## The problem
Copy these rows word for word, from the start of the rows through the row that has "point(387,142)".

start Task input

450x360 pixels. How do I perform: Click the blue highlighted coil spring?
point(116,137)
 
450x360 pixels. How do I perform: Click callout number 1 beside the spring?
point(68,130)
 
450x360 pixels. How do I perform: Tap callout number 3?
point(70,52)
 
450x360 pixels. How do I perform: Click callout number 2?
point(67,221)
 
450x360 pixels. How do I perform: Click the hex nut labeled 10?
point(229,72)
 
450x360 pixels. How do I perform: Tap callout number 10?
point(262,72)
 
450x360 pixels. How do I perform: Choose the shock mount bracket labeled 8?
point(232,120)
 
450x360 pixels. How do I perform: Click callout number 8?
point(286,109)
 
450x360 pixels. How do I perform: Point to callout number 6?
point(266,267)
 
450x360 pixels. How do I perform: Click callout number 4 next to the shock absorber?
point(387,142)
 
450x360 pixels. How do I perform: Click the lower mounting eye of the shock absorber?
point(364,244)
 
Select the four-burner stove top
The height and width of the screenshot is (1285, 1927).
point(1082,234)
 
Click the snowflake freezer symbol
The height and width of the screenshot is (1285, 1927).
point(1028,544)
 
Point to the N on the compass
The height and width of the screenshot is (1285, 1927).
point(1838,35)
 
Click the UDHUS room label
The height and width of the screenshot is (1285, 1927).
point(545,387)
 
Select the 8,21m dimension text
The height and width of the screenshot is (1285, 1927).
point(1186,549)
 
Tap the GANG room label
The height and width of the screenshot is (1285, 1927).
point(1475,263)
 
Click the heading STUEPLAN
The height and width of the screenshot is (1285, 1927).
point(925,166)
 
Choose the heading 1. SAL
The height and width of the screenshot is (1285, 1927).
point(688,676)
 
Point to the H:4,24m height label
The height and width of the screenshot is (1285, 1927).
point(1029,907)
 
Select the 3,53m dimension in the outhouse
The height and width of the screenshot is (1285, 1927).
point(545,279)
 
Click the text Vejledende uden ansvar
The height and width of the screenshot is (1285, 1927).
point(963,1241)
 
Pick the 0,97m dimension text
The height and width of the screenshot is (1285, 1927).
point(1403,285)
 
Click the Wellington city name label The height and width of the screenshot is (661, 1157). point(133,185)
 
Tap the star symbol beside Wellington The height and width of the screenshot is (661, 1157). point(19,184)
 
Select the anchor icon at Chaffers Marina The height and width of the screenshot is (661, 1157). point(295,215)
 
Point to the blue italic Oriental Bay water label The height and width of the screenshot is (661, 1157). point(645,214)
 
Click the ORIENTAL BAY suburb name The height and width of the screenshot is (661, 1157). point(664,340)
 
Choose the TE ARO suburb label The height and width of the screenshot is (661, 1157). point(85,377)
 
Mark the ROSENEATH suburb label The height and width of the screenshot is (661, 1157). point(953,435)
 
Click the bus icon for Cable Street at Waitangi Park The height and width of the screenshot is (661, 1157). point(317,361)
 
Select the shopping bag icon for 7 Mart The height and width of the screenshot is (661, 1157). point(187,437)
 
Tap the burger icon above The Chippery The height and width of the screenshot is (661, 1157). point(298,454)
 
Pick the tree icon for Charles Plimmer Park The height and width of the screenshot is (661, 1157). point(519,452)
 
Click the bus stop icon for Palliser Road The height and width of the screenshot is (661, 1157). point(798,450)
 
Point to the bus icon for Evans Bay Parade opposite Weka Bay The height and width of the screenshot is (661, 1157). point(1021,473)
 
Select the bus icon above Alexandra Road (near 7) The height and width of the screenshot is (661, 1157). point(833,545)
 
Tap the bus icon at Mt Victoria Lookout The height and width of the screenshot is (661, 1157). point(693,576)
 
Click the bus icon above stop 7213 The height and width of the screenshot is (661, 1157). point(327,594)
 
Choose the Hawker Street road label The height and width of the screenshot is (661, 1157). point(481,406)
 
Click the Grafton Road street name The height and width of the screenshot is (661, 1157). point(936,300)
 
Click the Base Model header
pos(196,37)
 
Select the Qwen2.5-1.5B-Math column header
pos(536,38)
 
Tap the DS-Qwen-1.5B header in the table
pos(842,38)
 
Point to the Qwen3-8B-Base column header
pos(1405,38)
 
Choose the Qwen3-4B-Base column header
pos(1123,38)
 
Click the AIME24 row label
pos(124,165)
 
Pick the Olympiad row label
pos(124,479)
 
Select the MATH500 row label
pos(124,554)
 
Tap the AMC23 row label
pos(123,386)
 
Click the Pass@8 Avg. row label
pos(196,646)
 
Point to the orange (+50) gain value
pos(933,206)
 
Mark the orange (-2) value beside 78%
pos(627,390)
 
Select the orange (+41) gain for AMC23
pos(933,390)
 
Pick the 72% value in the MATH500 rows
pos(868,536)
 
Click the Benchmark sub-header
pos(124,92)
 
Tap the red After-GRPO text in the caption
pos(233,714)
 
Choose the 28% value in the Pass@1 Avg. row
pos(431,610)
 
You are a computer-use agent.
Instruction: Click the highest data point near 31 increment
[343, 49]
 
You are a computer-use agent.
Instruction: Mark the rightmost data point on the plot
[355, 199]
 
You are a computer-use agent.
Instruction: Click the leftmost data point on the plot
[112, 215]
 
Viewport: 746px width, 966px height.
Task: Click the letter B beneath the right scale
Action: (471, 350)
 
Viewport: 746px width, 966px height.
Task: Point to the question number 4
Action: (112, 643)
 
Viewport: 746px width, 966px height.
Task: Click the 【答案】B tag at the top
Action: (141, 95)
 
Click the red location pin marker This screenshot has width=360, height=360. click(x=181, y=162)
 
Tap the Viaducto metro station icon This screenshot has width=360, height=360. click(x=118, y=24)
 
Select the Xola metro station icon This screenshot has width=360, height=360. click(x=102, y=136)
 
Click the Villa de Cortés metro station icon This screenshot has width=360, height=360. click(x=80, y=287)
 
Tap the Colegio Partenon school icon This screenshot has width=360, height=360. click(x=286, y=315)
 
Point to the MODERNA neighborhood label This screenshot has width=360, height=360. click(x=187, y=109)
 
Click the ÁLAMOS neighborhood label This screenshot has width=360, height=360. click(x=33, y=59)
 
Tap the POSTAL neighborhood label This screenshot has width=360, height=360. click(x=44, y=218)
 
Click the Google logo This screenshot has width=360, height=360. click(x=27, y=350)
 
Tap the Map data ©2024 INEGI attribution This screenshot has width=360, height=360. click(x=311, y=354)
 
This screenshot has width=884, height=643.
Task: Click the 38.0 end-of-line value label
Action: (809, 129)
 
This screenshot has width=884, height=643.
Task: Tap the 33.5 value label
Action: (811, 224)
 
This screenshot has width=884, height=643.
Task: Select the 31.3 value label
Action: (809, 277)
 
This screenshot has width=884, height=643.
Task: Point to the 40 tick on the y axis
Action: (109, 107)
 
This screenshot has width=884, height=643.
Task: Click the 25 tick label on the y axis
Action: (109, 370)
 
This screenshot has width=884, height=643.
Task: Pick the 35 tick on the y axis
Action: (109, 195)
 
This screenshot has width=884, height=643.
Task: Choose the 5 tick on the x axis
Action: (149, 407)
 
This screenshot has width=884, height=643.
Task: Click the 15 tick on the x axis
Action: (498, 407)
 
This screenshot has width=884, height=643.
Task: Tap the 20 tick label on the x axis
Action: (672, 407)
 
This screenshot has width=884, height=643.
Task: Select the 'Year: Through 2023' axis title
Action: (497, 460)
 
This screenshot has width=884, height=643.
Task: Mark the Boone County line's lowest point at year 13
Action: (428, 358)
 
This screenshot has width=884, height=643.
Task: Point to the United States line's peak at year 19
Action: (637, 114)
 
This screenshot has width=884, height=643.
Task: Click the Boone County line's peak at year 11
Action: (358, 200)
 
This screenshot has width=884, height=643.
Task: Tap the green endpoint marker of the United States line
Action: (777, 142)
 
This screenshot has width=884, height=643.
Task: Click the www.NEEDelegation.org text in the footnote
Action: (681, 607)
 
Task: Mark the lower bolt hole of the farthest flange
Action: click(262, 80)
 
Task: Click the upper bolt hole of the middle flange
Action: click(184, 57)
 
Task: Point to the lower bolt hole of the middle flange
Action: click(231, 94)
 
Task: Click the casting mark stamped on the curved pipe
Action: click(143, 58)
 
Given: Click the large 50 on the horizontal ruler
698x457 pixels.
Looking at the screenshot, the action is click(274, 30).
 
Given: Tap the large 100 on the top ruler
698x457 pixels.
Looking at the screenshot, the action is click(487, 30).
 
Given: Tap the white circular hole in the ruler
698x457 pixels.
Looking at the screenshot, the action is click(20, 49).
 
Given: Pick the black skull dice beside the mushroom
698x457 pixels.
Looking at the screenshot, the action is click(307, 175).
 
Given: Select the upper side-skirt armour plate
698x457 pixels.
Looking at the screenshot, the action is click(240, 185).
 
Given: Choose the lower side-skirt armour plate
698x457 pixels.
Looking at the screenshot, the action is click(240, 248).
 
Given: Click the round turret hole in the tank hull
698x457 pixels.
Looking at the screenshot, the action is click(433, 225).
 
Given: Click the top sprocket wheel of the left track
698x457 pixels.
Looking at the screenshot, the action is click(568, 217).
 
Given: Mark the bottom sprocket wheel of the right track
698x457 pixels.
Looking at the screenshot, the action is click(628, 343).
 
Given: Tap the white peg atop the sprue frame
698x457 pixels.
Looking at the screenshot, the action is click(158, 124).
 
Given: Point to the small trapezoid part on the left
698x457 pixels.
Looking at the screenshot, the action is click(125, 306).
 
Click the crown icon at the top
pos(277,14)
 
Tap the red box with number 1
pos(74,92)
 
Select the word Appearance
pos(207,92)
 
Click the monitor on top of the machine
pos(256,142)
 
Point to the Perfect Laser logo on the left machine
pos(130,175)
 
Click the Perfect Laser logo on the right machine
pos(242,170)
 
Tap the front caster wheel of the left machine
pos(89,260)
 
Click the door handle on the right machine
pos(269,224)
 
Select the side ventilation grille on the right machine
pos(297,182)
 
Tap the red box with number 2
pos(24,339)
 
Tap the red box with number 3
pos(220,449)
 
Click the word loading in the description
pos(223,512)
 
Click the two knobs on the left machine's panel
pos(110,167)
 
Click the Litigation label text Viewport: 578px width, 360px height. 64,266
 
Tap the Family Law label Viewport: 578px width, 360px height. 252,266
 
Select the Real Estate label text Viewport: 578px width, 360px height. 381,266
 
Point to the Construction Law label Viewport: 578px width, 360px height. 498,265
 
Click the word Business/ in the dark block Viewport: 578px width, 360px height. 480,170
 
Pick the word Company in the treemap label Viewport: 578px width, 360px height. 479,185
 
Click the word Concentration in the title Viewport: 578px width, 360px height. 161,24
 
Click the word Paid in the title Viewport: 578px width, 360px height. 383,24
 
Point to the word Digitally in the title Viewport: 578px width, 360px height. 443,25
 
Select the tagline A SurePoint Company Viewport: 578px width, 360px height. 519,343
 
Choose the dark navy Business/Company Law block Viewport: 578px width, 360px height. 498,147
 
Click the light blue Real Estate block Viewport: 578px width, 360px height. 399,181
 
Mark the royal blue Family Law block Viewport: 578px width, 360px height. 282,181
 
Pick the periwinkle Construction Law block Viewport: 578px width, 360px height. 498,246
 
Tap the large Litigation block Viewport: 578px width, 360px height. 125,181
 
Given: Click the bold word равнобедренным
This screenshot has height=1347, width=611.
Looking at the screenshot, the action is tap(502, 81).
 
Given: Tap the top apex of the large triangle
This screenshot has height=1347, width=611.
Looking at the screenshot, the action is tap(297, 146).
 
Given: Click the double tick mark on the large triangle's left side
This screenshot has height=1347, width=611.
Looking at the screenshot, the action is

end Task input

## Answer for this exercise
450x360 pixels. How do I perform: Click the blue highlighted coil spring?
point(116,137)
 
450x360 pixels. How do I perform: Click callout number 1 beside the spring?
point(68,130)
 
450x360 pixels. How do I perform: Tap callout number 3?
point(70,52)
 
450x360 pixels. How do I perform: Click callout number 2?
point(67,221)
 
450x360 pixels. How do I perform: Click the hex nut labeled 10?
point(229,72)
 
450x360 pixels. How do I perform: Tap callout number 10?
point(262,72)
 
450x360 pixels. How do I perform: Choose the shock mount bracket labeled 8?
point(232,120)
 
450x360 pixels. How do I perform: Click callout number 8?
point(286,109)
 
450x360 pixels. How do I perform: Point to callout number 6?
point(266,267)
 
450x360 pixels. How do I perform: Click callout number 4 next to the shock absorber?
point(387,142)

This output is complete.